PROVIDED DATA
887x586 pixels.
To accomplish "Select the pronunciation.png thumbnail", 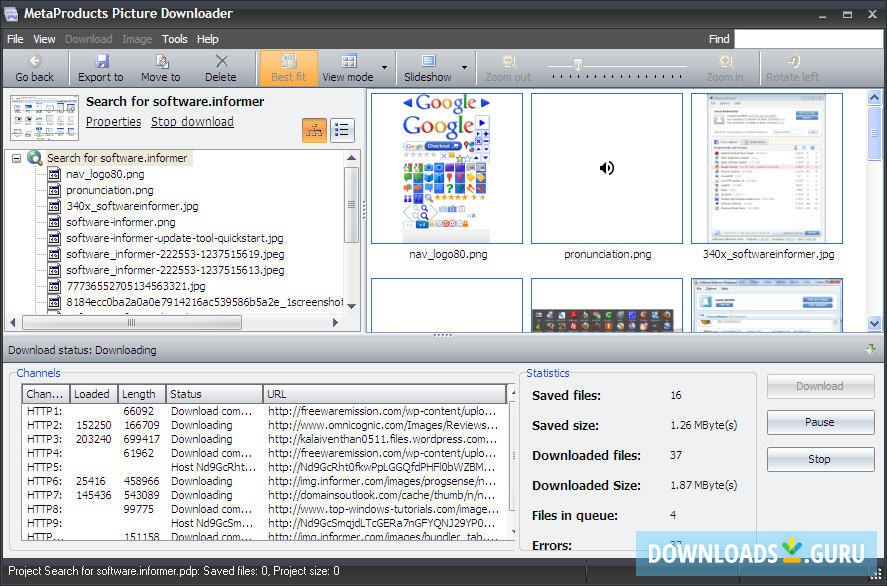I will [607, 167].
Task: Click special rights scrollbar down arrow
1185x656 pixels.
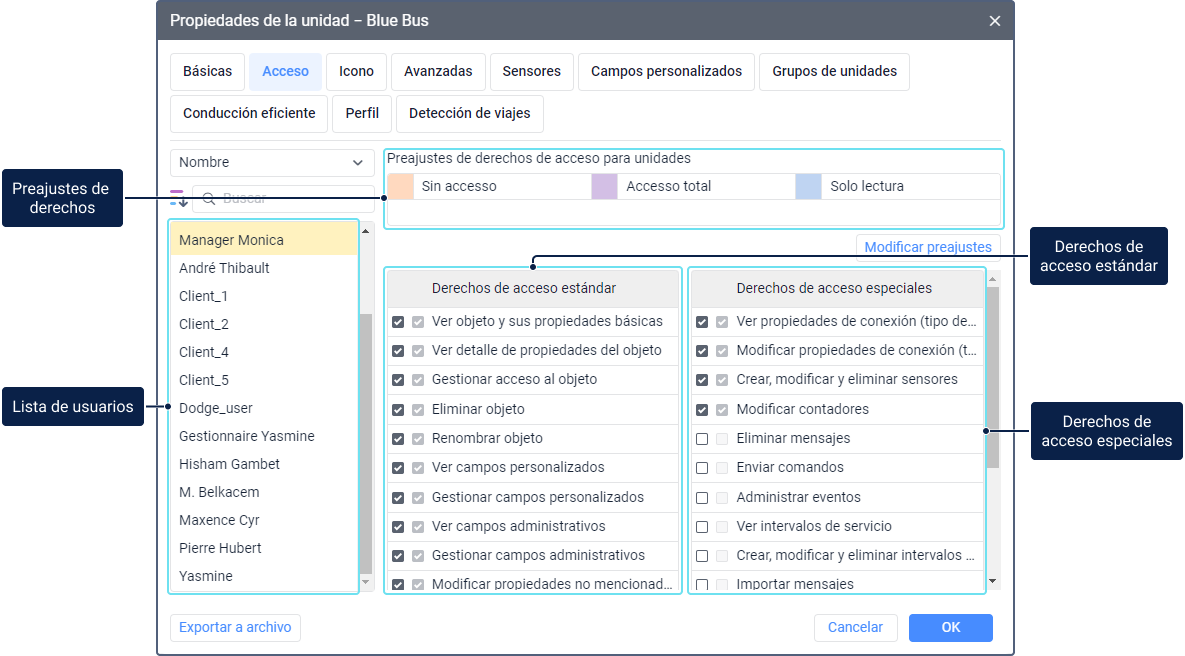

* * *

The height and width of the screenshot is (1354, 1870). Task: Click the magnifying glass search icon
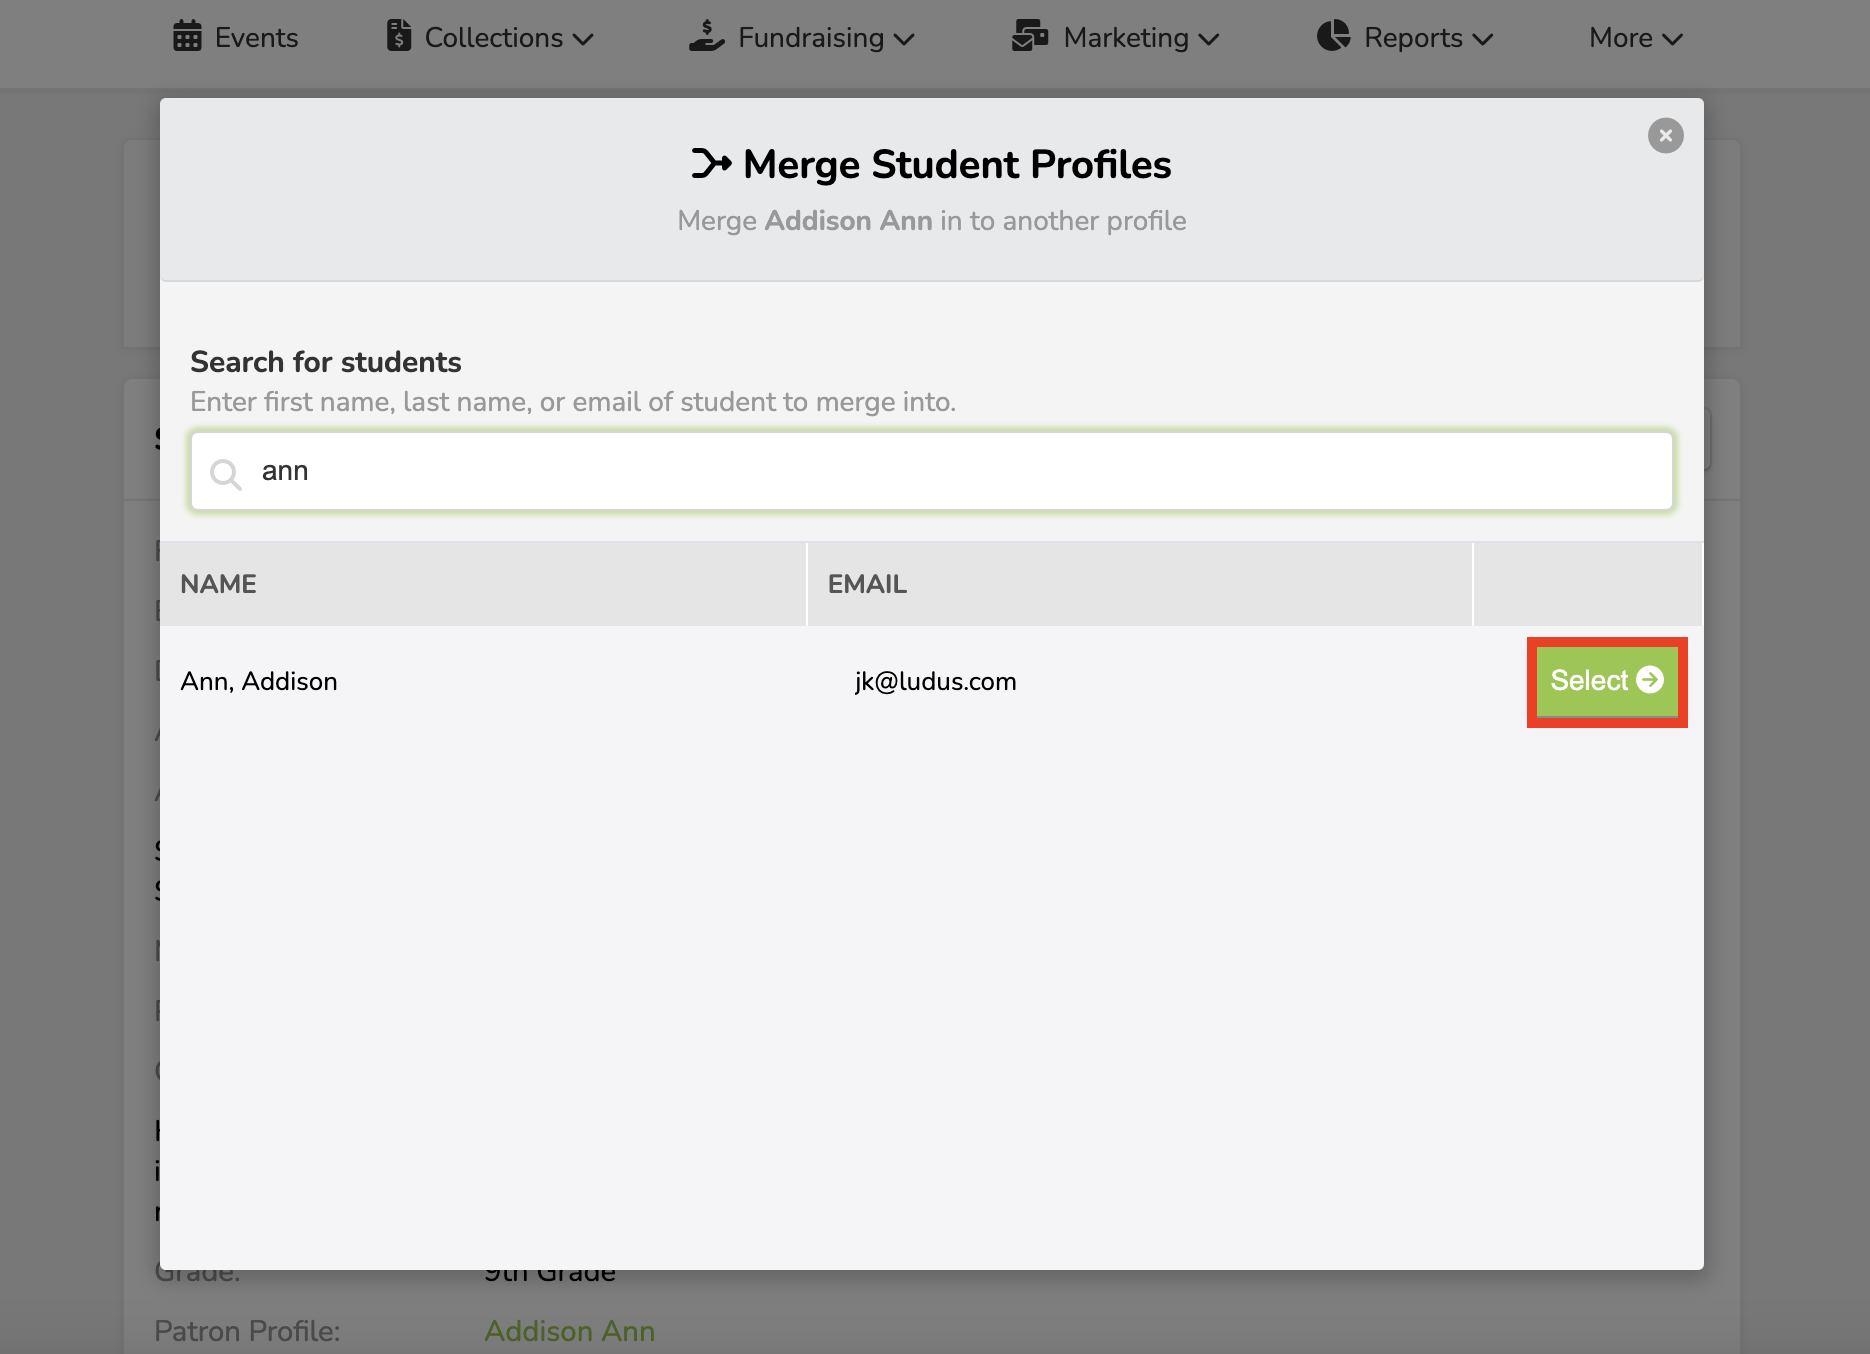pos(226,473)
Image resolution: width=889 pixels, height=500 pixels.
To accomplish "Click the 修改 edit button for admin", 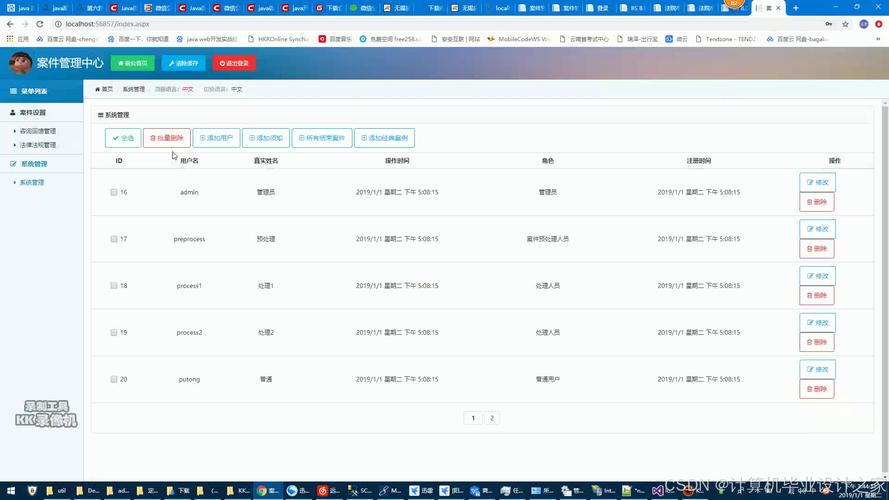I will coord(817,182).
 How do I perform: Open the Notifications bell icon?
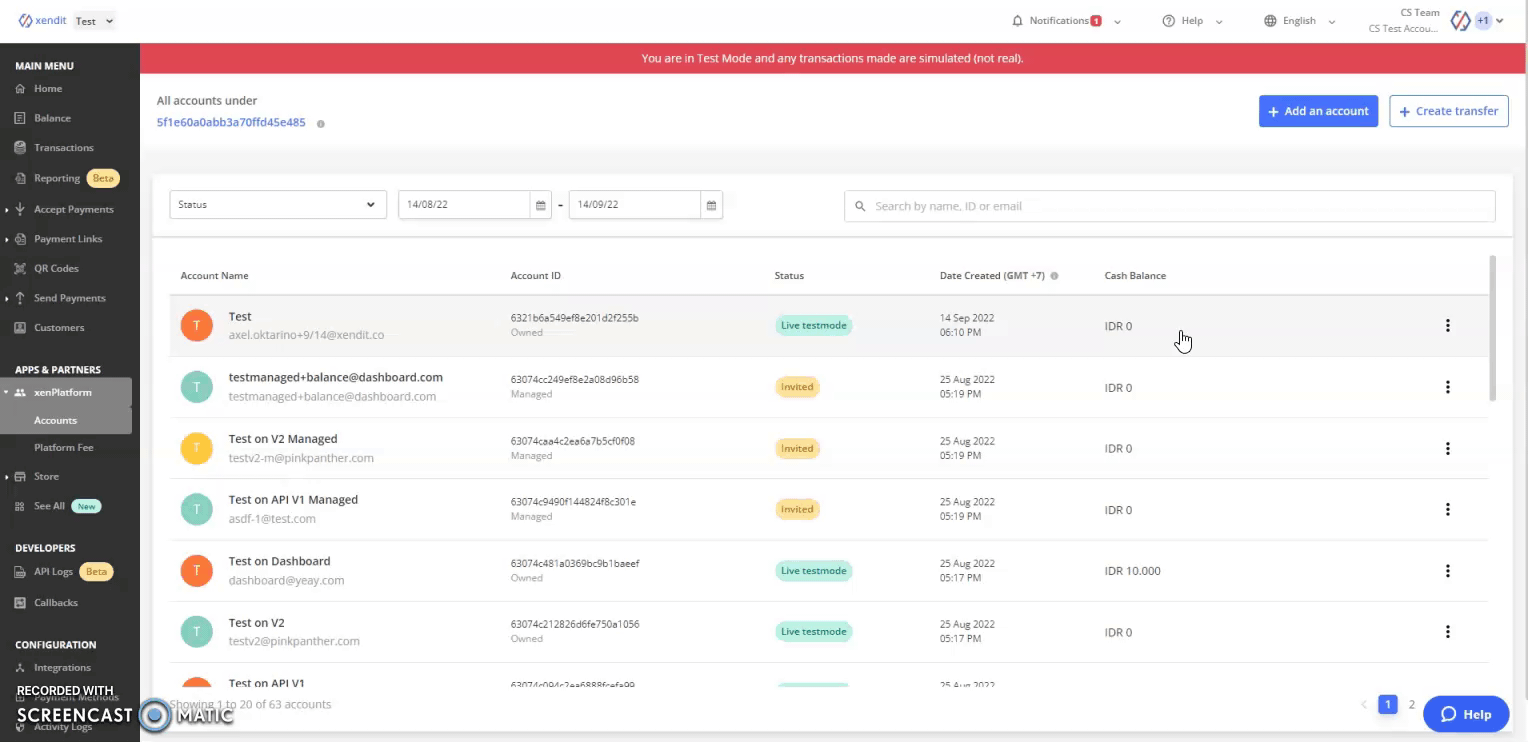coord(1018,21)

--

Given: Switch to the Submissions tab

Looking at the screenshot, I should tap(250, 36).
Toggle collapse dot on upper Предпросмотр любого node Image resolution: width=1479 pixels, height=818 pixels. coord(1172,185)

WHAT THE EXERCISE ASKS
Copy the records from the line with "Task: Click special" to the line with "1185x656 pixels.", reproducing those lines verbatim.

REPLY
Task: Click special rights scrollbar down arrow
1185x656 pixels.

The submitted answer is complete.